That’s kind of the emotional spiral Kevin Harvick went through last season, his final season with Richard Childress Racing. After 13 seasons with RCR, Harvick chose to take his freedom and his talent elsewhere.

Sure, he could likely have stayed at RCR for the rest of his Sprint Cup career, but Harvick couldn’t help but wonder if a new kind of magic might be more welcoming and productive at another address.

That’s why he decided after a great deal of soul searching and discussion with wife Delana and various friends and advisors that if he was ever going to try something and someplace new, 2014 was going to be that year.

The divorce with RCR was finalized after last season’s ending race at Homestead Miami Speedway. It was Harvick’s last day with RCR; the very next day he began his new marriage with Stewart Haas Racing.

One might think that SHR might be the worst place for Harvick to wind up at. After all, he’s got three teammates – Tony Stewart, Kurt Busch and Danica Patrick – all with the same superiority complex. But rather than question whether such a mix would work, Harvick couldn’t sign on the dotted line fast enough.
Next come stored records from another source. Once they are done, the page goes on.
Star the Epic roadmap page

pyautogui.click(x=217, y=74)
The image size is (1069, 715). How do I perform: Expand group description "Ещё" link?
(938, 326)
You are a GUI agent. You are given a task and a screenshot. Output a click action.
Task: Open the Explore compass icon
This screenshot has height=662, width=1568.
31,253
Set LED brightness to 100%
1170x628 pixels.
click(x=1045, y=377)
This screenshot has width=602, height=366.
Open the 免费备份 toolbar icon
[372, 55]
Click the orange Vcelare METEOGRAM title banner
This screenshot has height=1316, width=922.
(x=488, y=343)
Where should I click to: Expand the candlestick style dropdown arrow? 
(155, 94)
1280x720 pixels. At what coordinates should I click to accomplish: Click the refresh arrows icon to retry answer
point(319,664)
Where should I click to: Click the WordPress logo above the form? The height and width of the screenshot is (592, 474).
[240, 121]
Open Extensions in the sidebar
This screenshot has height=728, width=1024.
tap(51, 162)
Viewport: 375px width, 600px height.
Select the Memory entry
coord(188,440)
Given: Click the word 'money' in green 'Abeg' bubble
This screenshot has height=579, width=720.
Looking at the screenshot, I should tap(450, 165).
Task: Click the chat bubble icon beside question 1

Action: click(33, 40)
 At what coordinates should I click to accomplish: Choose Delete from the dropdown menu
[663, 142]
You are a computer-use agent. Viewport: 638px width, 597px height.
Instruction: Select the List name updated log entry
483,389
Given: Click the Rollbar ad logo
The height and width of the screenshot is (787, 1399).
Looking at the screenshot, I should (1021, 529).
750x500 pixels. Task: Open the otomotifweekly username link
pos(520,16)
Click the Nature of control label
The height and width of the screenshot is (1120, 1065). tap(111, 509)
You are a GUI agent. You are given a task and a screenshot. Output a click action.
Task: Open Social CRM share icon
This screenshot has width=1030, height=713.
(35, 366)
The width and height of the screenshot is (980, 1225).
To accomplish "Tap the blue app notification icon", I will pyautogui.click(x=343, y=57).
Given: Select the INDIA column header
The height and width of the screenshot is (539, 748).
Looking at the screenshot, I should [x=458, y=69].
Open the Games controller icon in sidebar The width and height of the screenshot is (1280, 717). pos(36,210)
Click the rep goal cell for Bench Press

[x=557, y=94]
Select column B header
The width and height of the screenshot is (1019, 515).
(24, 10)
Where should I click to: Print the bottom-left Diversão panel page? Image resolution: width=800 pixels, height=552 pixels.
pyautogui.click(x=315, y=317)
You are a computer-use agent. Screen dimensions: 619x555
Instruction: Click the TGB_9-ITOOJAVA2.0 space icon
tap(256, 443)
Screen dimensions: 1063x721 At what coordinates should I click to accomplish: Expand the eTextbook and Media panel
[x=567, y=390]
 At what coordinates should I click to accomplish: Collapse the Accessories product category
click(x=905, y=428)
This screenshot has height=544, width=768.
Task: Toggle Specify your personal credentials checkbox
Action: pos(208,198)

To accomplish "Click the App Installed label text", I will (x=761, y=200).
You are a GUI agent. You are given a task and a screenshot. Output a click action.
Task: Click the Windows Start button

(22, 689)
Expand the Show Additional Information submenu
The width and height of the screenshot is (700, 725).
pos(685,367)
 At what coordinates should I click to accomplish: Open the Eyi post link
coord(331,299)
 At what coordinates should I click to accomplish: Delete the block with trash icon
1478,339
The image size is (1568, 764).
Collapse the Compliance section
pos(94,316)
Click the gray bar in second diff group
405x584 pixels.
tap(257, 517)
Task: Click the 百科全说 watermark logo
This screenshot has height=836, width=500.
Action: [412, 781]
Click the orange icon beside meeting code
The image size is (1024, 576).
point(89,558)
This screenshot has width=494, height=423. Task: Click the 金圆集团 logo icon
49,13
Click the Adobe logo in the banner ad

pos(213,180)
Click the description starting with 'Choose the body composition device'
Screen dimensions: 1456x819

“What everybody’s overlooking is the fact we have four alpha drivers here that have alpha personalities,” Stewart said. “The great thing is we all have the advantage of understanding each other and having similar personalities like this.

“I think everybody, what their first thought is, is probably the opposite of what the reality is. We’re a great support system for each other. Every one of us has had our battles at some time, either with each other or the media or whatever the group is that the battles have been with, so we all understand and can relate. Everyone of us can understand what somebody else is going through and can be a great support system. That’s what teams are about, is support.

“(The media) may lean on that angle that it’s got a great opportunity to be a disaster, but we look at it as a great opportunity to be a huge positive and a great match for four great personalities and four great drivers to work really hard together and can understand and relate to each other.”

It’s that kind of philosophy that was a key part of why Harvick welcomed the opportunity to join forces with Stewart, one of his best friends and a three-time Sprint Cup championship winner, as well as former champ Busch and Patrick.

Teaming with Busch, in particular, has been interesting. The duo has hated each other for years. Yet here they are now, together as teammates. It just goes to show that NASCAR is made up of some pretty strange bedfellows.

Remember Clint Bowyer a few years back when he was Harvick’s teammate? Bowyer got into an on-track scrap with Michael Waltrip and proceeded to call Darrell’s little brother “the worst driver in NASCAR period.”

Two years later and Bowyer signed to drive for Waltrip.

Strange bedfellows, indeed.

It’s not like Harvick was fed up with RCR, but when he saw other drivers change teams and see their careers reinvigorated, it really got Harvick thinking.

Matt Kenseth, who left Roush Fenway Racing after nearly 15 seasons to race for Joe Gibbs Racing in 2013 and the resulting success Kenseth had (seven wins, finished second in the championship to Jimmie Johnson) was kind of the final push Harvick needed to move on to somewhere else.

“I talked to Matt a few times just about how he did things,” Harvick admitted during last week’s NASCAR Media Tour in Charlotte. “And the one thing I took from him that was probably the best piece of advice that I could get was after Homestead, just hit delete on everything you think and everything you know and just enjoy the learning curve of starting over, figuring everybody out and creating new relationships and different theories on how the car drives and how the engines react.

“Everything is new, that part has been a lot of fun for me, and that was probably the best piece of advice he gave me.”

Although he characterizes himself as someone who typically doesn’t like change, particularly for change’s sake itself, Harvick’s departure from RCR and resurfacing at SHR was yet another significant change for him over the last few years.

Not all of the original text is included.